Season 4. When the Christian is buffeted with any temptation, or overpowered with a corruption, and cannot, with the use of ordinary means, quench the one or master and mortify the other. If the short dagger of ordinary prayer will not reach the heart of a lust, then it is time to draw out this long sword of extraordinary prayer upon it. There is a ‘kind’ of devils, our Saviour tells us, that ‘goes not out but by prayer and fasting,’ Matt. 17:21. You know the occasion of this speech was that complaint of one concerning his lunatic son, ‘I brought him to thy disciples and they could not cure him.’ Thus some poor souls complain they have come to the word preached so long, in their daily prayers begged power over such a lust, resolved against it many a time, and none of these means could cure it; what can they now do more? Here thou art told. Bring thy condition to Christ in this solemn ordinance of prayer and fasting; this hath at last been the happy means to strengthen many a poor Christian to be avenged on those spiritual enemies which have outbraved all the former, and like Samson to pull down the devil’s house upon his head.

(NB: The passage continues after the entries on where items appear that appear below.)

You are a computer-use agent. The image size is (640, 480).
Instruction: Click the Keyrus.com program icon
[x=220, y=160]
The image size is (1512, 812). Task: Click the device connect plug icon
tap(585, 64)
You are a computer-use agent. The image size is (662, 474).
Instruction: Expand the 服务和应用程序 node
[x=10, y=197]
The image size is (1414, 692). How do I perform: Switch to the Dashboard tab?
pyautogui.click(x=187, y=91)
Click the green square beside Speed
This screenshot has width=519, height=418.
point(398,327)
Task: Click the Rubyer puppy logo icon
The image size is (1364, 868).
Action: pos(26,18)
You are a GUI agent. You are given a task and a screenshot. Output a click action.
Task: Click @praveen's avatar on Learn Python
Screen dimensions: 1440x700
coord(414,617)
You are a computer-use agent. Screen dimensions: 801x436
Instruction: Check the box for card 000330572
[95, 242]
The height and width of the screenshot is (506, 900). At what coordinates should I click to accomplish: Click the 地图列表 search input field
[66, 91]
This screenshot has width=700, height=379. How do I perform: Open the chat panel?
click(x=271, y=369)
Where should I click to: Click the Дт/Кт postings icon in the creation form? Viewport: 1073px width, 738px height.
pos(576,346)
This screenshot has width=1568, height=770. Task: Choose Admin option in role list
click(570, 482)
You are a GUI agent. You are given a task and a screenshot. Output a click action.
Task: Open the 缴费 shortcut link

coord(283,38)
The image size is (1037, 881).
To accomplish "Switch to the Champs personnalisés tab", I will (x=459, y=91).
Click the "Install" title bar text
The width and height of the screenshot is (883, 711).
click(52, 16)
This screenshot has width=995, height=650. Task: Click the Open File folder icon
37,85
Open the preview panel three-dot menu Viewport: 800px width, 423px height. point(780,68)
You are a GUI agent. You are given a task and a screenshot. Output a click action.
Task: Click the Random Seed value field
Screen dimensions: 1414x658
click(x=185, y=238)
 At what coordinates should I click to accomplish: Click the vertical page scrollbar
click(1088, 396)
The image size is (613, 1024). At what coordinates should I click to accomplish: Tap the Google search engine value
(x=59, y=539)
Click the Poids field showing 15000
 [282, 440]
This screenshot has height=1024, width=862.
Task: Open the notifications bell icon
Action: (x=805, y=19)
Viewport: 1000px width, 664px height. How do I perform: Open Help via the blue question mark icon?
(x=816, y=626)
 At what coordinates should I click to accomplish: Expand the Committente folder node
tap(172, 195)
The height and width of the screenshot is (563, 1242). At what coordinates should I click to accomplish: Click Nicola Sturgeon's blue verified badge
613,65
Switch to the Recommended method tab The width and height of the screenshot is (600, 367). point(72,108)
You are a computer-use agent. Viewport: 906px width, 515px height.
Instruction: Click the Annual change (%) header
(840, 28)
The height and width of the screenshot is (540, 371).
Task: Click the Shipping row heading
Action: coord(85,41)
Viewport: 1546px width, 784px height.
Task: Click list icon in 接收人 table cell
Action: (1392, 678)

Season 5. When sin doth abound more than ordinary in the times and places we live in. Sinning times have ever been the saints’ praying times. This sent Ezra with a heavy heart to confess the sin of his people, and to bewail their abominations before the Lord, Ezra 9. And Jeremiah tells the wicked rout of his degenerate age that his ‘should weep in secret places for their pride,’ Jer. 13:17. Indeed sometimes sin comes to such a height and insolence, that this is almost all the godly can do, to get into a corner and bewail the general pollutions of the present age; as he told Luther, abi, frater, in cellam et dic miserere Domine—go, brother, into a cell and bewail. ‘If the foundations be destroyed, what can the righteous do?’ Ps. 11:3. Such dismal days of national confusion our eyes have seen, when foundations of government were destroyed, and all hurled into a military confusion. When it is thus with a people, what can the righteous do? Yes, this they may, and should do, ‘fast and pray.’ There is yet a God in heaven to be sought to, when a people's deliverance is thrown beyond the help of human policy or power. Now is the fit time to make their appeal to God, as the words following hint, ‘The Lord is in his holy temple, the Lord’s throne is in heaven,’ ver. 4; in which words God is presented sitting in heaven as a temple, for their encouragement, I conceive, in such a desperate state of affairs, to direct their prayers thither for deliverance. And certainly this hath been the engine that hath been above any instrumental to screw up this poor nation again, and set it upon the foundation of that lawful government from which it was so dangerously slid.
Season 6. To name no more, times of great expectation are times for extraordinary prayer. When the people of God have been big with expectation of great mercies approaching, then have they been more abounding in prayer. As the cocks crow thickest towards break of day, so the saints, the nearer they have apprehended the accomplishment of promises made to his church, the more instant they use to be in prayer. When a woman with child her reckoning is near out, then she desires her midwife to be at hand. And prayer hath had the name of old for its excellent usefulness to obstetricate mercies. ‘The children are come to the birth,’ saith good Hezekiah; and then he desires the help of the prophet’s prayer for the fair delivery of it: ‘Lift up thy prayer for the remnant that is left,’ Isa. 37:3, 4. When Daniel the prophet had learned by study that the happy period of the seventy years' captivity, bound upon the Jews’ neck for their sin, was now at hand, Dan. 9:1, then in an extraordinary manner he sets himself to pray and afflict his soul before the Lord. And we have reason to hope that spiritual Babylon—Rome, I mean—is not long‑lived; it is high time therefore that the saints should fall more earnestly than ever to dig her grave for her by their prayers.